PROVIDED RECORDS.

##############################

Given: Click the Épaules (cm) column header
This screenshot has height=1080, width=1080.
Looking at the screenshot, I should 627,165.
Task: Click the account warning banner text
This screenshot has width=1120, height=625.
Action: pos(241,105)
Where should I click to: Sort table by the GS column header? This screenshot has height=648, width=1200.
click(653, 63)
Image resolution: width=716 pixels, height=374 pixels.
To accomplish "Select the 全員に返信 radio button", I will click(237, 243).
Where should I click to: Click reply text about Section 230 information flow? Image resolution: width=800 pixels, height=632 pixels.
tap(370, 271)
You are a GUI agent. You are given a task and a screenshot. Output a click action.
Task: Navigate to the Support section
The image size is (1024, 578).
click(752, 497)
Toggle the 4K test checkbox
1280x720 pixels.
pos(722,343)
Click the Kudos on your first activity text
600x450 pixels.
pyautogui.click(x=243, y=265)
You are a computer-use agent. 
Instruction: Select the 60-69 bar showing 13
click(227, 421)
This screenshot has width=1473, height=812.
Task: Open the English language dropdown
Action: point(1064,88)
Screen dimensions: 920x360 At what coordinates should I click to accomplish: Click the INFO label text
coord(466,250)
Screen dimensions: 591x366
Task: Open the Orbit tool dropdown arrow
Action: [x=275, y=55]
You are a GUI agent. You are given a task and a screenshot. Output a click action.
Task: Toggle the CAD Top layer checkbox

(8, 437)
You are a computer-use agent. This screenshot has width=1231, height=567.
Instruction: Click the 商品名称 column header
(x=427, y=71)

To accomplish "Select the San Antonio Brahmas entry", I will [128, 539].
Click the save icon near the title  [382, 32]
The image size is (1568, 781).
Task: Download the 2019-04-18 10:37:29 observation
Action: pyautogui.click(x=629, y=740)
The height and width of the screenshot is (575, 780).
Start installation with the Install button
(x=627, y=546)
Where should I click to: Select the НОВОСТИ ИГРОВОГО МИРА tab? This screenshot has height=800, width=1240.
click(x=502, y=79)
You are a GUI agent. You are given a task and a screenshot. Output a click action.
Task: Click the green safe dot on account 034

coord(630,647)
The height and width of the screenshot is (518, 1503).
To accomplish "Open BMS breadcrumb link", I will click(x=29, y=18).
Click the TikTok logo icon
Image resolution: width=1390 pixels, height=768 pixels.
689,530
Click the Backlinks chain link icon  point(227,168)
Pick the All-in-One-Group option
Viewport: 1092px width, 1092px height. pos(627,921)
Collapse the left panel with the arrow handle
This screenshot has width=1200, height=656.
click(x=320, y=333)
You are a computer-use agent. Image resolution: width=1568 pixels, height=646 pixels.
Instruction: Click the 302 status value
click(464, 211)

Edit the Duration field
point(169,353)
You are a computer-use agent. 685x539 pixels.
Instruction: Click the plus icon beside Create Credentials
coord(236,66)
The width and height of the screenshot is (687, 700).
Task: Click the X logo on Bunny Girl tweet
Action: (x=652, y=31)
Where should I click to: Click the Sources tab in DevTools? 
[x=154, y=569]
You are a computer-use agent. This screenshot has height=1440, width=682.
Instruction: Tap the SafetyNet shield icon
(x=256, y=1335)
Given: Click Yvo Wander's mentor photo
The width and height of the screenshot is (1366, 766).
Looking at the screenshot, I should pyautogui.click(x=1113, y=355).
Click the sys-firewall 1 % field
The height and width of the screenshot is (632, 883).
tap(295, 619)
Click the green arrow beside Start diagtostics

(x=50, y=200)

##############################

The expected result is a copy of each line in the records where "computer" appears.

SOLVED EXERCISE.
You are a computer-use agent. 
You are a computer-use agent. This screenshot has width=1231, height=567.
You are a computer-use agent. Image resolution: width=1568 pixels, height=646 pixels.
You are a computer-use agent. 685x539 pixels.
You are a computer-use agent. This screenshot has height=1440, width=682.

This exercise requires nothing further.